◆ Task inputs:

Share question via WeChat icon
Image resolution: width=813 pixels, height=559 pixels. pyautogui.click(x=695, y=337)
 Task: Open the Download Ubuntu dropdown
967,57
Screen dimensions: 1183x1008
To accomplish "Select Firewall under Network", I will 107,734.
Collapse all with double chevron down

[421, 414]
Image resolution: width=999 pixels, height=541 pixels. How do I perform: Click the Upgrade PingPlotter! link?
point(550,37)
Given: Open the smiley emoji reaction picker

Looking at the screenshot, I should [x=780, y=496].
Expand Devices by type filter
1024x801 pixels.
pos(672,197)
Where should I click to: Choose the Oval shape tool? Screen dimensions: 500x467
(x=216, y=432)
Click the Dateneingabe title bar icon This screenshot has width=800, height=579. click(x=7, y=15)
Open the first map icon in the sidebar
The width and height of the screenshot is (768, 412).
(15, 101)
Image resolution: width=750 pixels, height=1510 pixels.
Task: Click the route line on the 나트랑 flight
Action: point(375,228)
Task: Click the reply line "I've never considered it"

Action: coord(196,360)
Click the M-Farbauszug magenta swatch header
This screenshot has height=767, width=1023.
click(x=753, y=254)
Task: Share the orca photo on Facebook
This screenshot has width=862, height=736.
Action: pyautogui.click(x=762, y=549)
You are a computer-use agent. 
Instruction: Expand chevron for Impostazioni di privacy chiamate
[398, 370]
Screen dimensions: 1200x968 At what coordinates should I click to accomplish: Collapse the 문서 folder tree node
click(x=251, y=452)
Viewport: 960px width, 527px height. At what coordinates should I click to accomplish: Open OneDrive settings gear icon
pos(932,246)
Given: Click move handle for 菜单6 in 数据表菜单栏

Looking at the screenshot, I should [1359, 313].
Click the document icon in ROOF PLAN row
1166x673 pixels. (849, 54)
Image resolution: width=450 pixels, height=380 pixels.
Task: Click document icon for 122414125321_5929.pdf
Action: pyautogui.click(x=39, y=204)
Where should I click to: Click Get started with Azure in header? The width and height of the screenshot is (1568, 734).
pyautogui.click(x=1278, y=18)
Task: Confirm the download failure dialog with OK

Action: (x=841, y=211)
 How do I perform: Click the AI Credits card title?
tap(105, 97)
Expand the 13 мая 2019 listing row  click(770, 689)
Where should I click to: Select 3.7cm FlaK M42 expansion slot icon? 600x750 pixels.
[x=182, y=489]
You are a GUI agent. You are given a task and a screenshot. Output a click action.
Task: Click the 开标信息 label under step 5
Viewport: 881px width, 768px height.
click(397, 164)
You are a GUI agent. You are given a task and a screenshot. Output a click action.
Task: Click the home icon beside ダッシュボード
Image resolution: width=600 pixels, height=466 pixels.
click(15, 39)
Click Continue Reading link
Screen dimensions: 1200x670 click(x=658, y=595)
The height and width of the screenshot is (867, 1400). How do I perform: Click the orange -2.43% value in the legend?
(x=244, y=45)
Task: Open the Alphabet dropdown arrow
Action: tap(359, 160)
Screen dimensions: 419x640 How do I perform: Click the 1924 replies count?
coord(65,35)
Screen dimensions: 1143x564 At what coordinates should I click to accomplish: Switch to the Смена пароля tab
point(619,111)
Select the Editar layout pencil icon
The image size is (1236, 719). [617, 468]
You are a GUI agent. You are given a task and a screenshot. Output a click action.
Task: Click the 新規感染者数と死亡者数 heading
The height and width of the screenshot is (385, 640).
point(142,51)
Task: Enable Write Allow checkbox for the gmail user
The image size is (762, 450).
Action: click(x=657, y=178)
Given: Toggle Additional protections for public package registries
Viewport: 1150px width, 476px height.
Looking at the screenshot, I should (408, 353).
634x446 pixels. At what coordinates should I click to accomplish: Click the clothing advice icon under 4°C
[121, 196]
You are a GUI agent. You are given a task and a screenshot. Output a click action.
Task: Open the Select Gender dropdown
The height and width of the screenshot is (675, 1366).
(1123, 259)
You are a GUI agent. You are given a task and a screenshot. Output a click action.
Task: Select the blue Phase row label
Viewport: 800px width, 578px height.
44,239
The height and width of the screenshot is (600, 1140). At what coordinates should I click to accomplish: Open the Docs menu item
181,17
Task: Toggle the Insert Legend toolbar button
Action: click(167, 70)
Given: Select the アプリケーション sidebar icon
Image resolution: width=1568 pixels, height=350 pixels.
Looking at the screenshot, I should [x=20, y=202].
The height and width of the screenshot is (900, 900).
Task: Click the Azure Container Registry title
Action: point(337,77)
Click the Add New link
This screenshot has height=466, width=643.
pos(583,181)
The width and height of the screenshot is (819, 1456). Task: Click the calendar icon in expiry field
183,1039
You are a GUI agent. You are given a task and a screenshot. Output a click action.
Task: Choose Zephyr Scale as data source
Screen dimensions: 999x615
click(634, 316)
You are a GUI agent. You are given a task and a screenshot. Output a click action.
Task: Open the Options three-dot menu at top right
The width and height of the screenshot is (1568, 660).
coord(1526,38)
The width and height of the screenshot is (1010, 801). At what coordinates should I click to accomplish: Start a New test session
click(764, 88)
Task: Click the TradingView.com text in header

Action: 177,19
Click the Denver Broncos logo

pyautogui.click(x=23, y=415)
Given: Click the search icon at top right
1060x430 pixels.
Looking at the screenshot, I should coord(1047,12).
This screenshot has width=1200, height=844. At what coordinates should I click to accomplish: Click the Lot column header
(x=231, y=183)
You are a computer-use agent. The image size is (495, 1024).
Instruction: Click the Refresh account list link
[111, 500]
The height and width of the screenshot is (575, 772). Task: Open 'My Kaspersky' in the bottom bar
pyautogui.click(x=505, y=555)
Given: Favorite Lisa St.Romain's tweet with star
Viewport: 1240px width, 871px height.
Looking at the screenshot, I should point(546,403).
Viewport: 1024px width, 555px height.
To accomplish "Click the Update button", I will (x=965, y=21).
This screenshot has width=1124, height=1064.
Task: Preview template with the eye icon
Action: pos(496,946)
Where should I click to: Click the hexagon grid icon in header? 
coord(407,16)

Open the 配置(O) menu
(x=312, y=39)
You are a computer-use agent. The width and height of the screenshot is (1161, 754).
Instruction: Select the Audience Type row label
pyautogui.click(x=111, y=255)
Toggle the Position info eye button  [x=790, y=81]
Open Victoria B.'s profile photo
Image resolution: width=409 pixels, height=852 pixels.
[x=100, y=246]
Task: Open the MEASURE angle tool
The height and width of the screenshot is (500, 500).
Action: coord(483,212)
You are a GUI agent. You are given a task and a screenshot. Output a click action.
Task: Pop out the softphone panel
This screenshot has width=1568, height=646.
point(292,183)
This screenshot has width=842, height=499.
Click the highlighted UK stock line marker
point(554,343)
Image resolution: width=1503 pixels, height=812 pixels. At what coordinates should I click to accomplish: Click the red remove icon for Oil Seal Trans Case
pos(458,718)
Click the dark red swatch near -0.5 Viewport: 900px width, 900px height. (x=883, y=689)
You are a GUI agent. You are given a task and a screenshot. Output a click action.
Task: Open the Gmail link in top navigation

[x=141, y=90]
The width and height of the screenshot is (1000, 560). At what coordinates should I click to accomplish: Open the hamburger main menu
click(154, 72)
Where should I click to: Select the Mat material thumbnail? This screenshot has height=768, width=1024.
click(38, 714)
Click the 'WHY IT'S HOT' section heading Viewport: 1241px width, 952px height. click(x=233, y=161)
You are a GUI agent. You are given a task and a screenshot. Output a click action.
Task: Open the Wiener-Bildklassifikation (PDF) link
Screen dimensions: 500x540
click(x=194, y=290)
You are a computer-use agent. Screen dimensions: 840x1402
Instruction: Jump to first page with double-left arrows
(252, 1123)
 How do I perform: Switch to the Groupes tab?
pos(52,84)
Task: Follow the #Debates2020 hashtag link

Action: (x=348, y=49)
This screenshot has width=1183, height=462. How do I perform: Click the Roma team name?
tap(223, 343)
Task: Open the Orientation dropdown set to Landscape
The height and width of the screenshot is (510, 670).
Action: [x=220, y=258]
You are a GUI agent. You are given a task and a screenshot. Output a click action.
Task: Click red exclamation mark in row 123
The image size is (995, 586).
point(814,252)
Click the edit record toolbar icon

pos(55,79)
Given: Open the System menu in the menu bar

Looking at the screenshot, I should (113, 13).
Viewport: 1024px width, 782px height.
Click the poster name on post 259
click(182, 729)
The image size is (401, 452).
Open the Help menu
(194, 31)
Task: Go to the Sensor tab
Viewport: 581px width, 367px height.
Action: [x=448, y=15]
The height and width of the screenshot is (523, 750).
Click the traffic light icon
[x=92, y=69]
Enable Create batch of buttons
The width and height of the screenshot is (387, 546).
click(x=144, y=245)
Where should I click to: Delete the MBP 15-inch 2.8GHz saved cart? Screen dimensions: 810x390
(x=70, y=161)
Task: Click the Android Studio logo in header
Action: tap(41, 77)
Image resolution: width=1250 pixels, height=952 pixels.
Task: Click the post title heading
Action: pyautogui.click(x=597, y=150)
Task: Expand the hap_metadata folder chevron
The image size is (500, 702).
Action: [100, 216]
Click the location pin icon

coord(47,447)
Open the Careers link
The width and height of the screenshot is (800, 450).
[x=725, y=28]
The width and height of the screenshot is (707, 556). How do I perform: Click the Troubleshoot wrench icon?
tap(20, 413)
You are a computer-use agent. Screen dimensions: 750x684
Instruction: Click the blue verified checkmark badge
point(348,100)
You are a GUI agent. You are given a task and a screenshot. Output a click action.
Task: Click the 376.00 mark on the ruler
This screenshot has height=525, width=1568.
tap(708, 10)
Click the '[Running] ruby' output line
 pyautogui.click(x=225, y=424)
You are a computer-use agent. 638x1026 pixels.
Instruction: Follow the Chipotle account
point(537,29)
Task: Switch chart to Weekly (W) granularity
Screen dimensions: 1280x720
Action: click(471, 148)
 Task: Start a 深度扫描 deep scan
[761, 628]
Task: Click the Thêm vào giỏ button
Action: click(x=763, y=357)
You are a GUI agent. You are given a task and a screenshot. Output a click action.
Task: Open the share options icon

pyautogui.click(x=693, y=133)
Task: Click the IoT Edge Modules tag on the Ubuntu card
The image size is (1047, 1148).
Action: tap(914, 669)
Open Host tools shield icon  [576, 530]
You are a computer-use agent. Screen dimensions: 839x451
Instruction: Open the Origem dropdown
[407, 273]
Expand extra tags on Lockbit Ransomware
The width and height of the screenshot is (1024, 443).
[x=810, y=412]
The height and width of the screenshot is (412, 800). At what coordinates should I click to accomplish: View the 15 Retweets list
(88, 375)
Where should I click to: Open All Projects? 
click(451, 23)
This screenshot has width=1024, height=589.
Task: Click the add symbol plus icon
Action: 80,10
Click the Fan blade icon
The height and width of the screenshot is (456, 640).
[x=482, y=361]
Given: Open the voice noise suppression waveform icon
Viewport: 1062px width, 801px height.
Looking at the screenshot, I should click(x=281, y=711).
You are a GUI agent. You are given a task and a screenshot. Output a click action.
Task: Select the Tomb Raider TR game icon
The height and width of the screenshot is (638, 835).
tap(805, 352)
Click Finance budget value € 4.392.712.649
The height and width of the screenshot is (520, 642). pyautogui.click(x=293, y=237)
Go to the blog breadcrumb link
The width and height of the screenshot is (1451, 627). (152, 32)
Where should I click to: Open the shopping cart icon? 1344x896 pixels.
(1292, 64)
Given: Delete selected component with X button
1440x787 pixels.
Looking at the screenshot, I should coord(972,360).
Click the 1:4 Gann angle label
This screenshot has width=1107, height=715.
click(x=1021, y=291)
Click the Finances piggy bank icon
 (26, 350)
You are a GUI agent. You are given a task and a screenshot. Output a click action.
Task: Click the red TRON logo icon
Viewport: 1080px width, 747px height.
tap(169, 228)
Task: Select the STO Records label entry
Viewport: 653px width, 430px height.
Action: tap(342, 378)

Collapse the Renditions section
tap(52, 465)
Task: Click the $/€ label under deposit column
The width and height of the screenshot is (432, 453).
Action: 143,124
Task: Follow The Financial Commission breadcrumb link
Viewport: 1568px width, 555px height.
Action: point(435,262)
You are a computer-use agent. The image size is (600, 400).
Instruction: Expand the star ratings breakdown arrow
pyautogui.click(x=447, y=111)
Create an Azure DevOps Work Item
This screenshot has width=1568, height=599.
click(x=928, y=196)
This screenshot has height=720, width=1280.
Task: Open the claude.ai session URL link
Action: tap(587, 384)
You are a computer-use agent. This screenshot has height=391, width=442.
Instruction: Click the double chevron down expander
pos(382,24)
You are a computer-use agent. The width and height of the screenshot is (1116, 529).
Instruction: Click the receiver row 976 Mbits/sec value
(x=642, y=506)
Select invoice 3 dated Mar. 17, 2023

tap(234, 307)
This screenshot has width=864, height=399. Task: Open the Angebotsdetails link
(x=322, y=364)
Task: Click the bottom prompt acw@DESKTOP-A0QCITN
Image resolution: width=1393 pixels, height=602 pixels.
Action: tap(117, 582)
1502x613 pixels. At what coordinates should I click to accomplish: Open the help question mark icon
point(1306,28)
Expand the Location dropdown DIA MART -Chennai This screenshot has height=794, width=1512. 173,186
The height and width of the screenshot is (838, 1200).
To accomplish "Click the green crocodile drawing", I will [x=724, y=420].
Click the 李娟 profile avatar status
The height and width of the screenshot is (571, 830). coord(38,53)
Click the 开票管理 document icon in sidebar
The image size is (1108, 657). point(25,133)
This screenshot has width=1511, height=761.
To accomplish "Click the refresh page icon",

◆ Your task: Copy out every line of the listing that includes the string "right".

◆ Task response:
Task: Open the Options three-dot menu at top right
Given: Click the search icon at top right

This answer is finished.